In May of 2014 I've launched a blog about metroidvanias. It was a hasty launch with a lot of tinkering afterwards. A year later I've decided to remake it from scratch.
This case study describes creation of 2015–2016 version of SqncBrk that was live until early 2019 when I re-designed it once again. Updated case study about that will be published some time in the future. Currently I'm planning yet another big update migrating from GRAV to Gatsby.
Initial site used Wordpress as a backend with the Ink theme by CodeStag. I've made a few tweaks and ended up making a rather extensive child theme for a task that was actually more of removing clutter, than adding stuff.
So I tuned the typography, changed and added some animations, moved a few things around a bit. And every time there was something in need of fixing I got that feeling of inner panic that I have when I see someone else's code and have no idea what the fuck's going on there. I'm not a stranger to stuff like HTML and CSS, I've written a few lines of code here and there. But there's a huge difference between making JS prototype and writing production code.
That didn't stop me from adding fullscreen-width images (as seen above) to blog posts a few months before it became possible with a simple setting in original theme.

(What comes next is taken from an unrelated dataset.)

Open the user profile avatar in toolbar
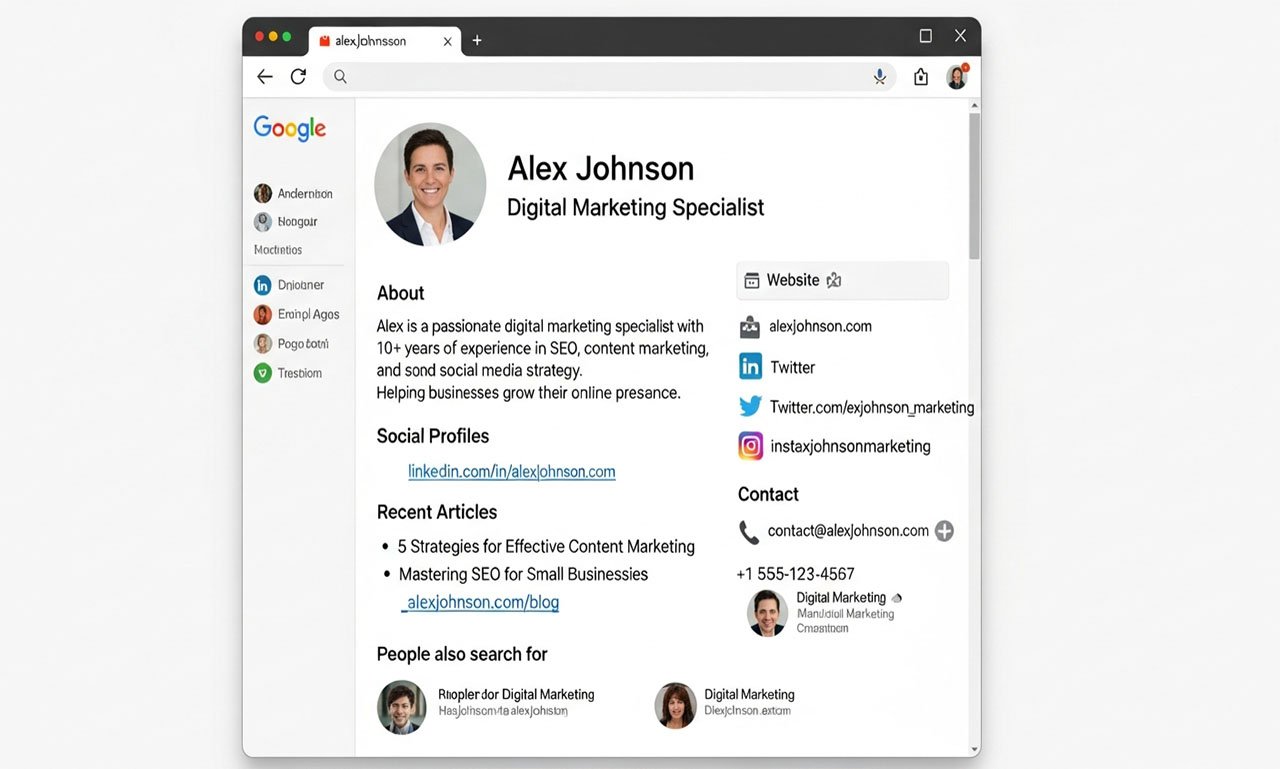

In May of 2014 I've ended up with something that was looking good, but was too much of a hassle to work with. There was still a lot to be done under the hood like removing the usage of Fontawesome (which is awesome, but too much of an overkill for a site with 3 icons).
I've started by making a basic HTML-boilerplate for all 4 (and a half) templates the site was using. I've loosely copied the existing site layout and started polishing various layout elements in no particular order.

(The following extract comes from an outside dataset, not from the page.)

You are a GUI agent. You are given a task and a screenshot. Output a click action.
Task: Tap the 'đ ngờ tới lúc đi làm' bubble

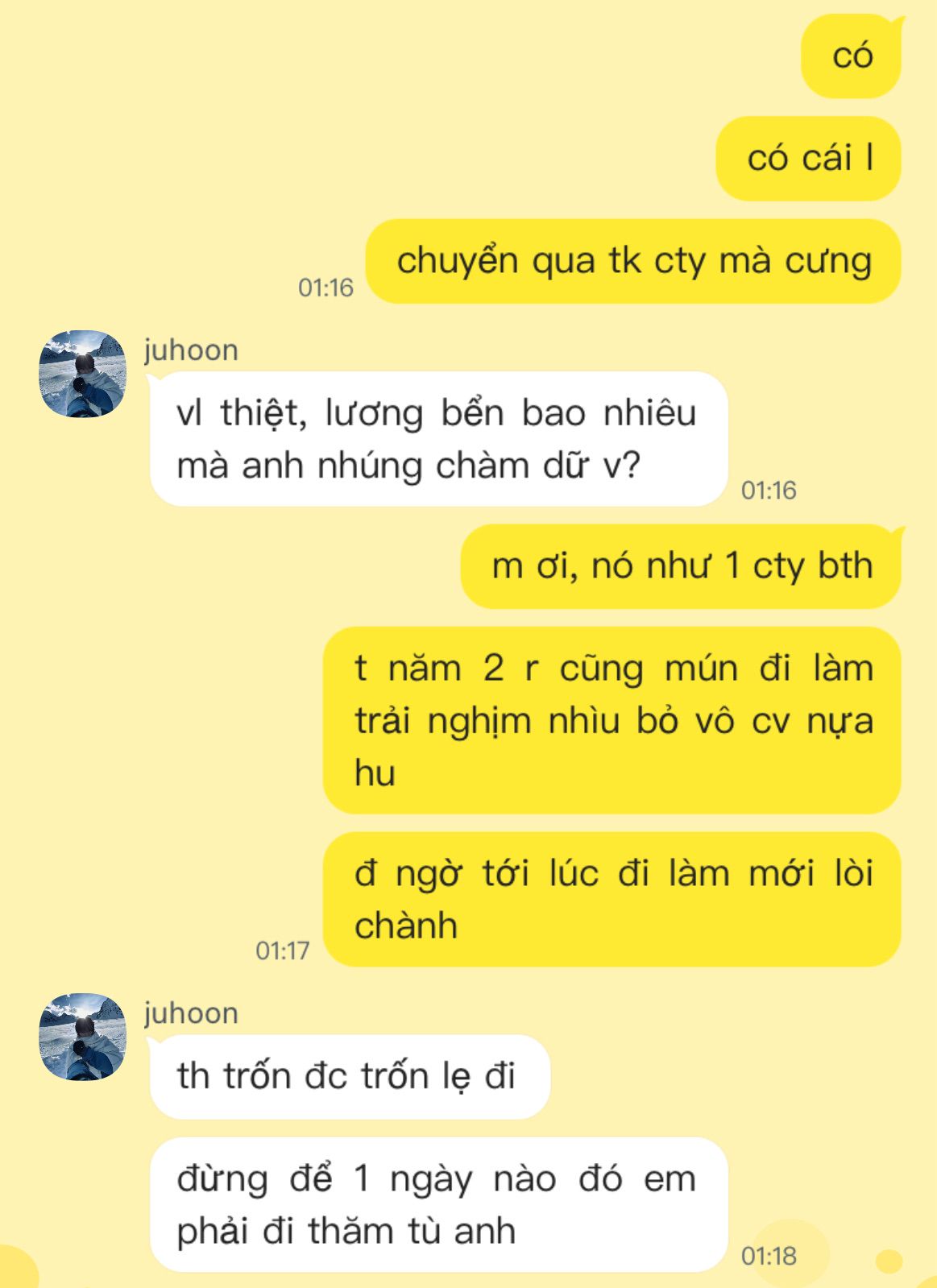click(612, 899)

At the same time I was working on something you could have noticed on the previous image. I've always liked Museo, high-legible low-contrast geometric font with nice cyrillic glyphs.
Based on that fancy new search I've made a new template for search results differentiating it from the homepage and providing some text description for blog entries.

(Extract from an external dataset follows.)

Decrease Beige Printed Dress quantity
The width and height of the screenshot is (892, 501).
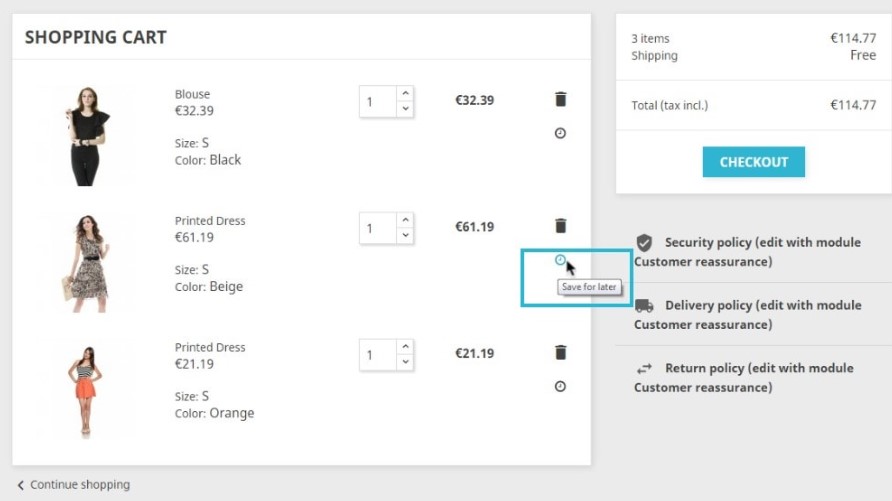click(x=405, y=236)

There was also a matter of adding proper style for mobile and tablet.
At some point I started thinking that it would be actually a good idea to look for a different backend. Instead of a highly complex and feature-heavy Wordpress I would've prefer something simple, fast and flexible. I was in need of CMS where really important things like server-side image resizing (for mobiles) were taken care of. And this backend also should've been flexible to add few things missing in the base package. I've ended up choosing flat-file GRAV which is awesomely fast and extendable.
I've ended up writing a plugin for my image output serving it just right for bLazy.
There's tons of small stuff like refined text selection highlight (seen above) or 404 page. And many things just seemed hard for me, but turned out to be quite easy when I approached them. Loading more items ended up being nothing more than a special template and 20 lines of JS.
You can't really stop trying to make something better. SqncBrk since then had numerous new blog entries, design improvements, but the groundwork still holds up (even though I plan to eventually redesign it again).